GIVEN RECORDS.
---*---
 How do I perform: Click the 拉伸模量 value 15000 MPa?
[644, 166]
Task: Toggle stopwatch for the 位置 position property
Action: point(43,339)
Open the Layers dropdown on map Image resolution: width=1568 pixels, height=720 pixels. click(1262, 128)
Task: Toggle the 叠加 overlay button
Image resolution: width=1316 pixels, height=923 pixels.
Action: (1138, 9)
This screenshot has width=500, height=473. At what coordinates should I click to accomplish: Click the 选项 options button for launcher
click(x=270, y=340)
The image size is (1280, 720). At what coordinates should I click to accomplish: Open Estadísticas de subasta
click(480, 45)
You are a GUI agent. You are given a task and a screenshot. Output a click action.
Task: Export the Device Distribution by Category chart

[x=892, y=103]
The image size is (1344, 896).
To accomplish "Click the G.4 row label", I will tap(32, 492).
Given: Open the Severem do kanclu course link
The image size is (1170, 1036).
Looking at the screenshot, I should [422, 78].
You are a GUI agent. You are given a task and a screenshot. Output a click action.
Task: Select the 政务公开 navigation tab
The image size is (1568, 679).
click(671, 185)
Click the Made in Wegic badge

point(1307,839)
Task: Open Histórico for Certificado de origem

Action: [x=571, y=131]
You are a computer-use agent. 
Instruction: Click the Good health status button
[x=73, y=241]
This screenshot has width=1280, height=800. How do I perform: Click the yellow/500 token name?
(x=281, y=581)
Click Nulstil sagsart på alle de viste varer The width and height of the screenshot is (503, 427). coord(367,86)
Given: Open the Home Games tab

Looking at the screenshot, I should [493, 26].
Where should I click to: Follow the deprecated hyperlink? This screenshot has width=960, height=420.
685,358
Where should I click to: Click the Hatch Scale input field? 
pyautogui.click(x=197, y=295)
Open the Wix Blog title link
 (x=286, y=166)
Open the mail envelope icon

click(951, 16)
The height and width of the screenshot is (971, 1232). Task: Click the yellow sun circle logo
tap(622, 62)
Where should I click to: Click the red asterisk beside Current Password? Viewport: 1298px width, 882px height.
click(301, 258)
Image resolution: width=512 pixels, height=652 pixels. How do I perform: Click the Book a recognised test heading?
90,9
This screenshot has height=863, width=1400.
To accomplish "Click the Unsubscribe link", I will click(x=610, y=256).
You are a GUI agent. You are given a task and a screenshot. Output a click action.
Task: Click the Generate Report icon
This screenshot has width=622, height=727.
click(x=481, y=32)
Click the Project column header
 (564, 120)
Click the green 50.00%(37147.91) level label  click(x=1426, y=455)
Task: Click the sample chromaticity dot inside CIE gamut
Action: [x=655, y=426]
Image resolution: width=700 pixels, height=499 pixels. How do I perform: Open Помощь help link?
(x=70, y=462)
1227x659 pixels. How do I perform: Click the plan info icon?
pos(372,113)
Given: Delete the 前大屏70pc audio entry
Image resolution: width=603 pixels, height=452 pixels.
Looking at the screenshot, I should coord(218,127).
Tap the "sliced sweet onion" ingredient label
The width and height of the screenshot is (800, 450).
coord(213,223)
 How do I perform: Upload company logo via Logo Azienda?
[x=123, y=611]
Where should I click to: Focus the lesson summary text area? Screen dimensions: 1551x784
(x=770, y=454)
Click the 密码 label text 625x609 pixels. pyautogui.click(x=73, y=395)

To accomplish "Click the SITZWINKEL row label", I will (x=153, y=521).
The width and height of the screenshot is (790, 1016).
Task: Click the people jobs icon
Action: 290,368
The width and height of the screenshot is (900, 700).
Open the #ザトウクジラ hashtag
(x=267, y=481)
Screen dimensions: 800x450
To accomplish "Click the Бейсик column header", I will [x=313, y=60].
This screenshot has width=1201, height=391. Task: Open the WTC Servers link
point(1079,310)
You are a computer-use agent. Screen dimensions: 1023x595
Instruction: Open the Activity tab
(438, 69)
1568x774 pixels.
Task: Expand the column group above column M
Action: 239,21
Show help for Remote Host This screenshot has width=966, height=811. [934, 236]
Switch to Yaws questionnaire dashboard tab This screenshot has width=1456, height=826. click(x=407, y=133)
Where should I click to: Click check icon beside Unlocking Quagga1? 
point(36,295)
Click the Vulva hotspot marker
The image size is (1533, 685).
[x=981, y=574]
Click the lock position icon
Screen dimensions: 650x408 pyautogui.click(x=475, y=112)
---*---
WORK TO BE COMPLETED.
Return every record in full, word for word.

RESULT OF THE TASK.
 How do I perform: Click the 拉伸模量 value 15000 MPa?
[644, 166]
Task: Toggle stopwatch for the 位置 position property
Action: point(43,339)
Open the Layers dropdown on map Image resolution: width=1568 pixels, height=720 pixels. click(1262, 128)
Task: Toggle the 叠加 overlay button
Image resolution: width=1316 pixels, height=923 pixels.
Action: (1138, 9)
This screenshot has width=500, height=473. At what coordinates should I click to accomplish: Click the 选项 options button for launcher
click(x=270, y=340)
The image size is (1280, 720). At what coordinates should I click to accomplish: Open Estadísticas de subasta
click(480, 45)
You are a GUI agent. You are given a task and a screenshot. Output a click action.
Task: Export the Device Distribution by Category chart

[x=892, y=103]
The image size is (1344, 896).
To accomplish "Click the G.4 row label", I will tap(32, 492).
Given: Open the Severem do kanclu course link
The image size is (1170, 1036).
Looking at the screenshot, I should [422, 78].
You are a GUI agent. You are given a task and a screenshot. Output a click action.
Task: Select the 政务公开 navigation tab
The image size is (1568, 679).
click(671, 185)
Click the Made in Wegic badge

point(1307,839)
Task: Open Histórico for Certificado de origem

Action: [x=571, y=131]
You are a computer-use agent. 
Instruction: Click the Good health status button
[x=73, y=241]
This screenshot has width=1280, height=800. How do I perform: Click the yellow/500 token name?
(x=281, y=581)
Click Nulstil sagsart på alle de viste varer The width and height of the screenshot is (503, 427). coord(367,86)
Given: Open the Home Games tab

Looking at the screenshot, I should [493, 26].
Where should I click to: Follow the deprecated hyperlink? This screenshot has width=960, height=420.
685,358
Where should I click to: Click the Hatch Scale input field? 
pyautogui.click(x=197, y=295)
Open the Wix Blog title link
 (x=286, y=166)
Open the mail envelope icon

click(951, 16)
The height and width of the screenshot is (971, 1232). Task: Click the yellow sun circle logo
tap(622, 62)
Where should I click to: Click the red asterisk beside Current Password? Viewport: 1298px width, 882px height.
click(301, 258)
Image resolution: width=512 pixels, height=652 pixels. How do I perform: Click the Book a recognised test heading?
90,9
This screenshot has height=863, width=1400.
To accomplish "Click the Unsubscribe link", I will click(x=610, y=256).
You are a GUI agent. You are given a task and a screenshot. Output a click action.
Task: Click the Generate Report icon
This screenshot has width=622, height=727.
click(x=481, y=32)
Click the Project column header
 (564, 120)
Click the green 50.00%(37147.91) level label  click(x=1426, y=455)
Task: Click the sample chromaticity dot inside CIE gamut
Action: [x=655, y=426]
Image resolution: width=700 pixels, height=499 pixels. How do I perform: Open Помощь help link?
(x=70, y=462)
1227x659 pixels. How do I perform: Click the plan info icon?
pos(372,113)
Given: Delete the 前大屏70pc audio entry
Image resolution: width=603 pixels, height=452 pixels.
Looking at the screenshot, I should coord(218,127).
Tap the "sliced sweet onion" ingredient label
The width and height of the screenshot is (800, 450).
coord(213,223)
 How do I perform: Upload company logo via Logo Azienda?
[x=123, y=611]
Where should I click to: Focus the lesson summary text area? Screen dimensions: 1551x784
(x=770, y=454)
Click the 密码 label text 625x609 pixels. pyautogui.click(x=73, y=395)

To accomplish "Click the SITZWINKEL row label", I will (x=153, y=521).
The width and height of the screenshot is (790, 1016).
Task: Click the people jobs icon
Action: 290,368
The width and height of the screenshot is (900, 700).
Open the #ザトウクジラ hashtag
(x=267, y=481)
Screen dimensions: 800x450
To accomplish "Click the Бейсик column header", I will [x=313, y=60].
This screenshot has width=1201, height=391. Task: Open the WTC Servers link
point(1079,310)
You are a computer-use agent. Screen dimensions: 1023x595
Instruction: Open the Activity tab
(438, 69)
1568x774 pixels.
Task: Expand the column group above column M
Action: 239,21
Show help for Remote Host This screenshot has width=966, height=811. [934, 236]
Switch to Yaws questionnaire dashboard tab This screenshot has width=1456, height=826. click(x=407, y=133)
Where should I click to: Click check icon beside Unlocking Quagga1? 
point(36,295)
Click the Vulva hotspot marker
The image size is (1533, 685).
[x=981, y=574]
Click the lock position icon
Screen dimensions: 650x408 pyautogui.click(x=475, y=112)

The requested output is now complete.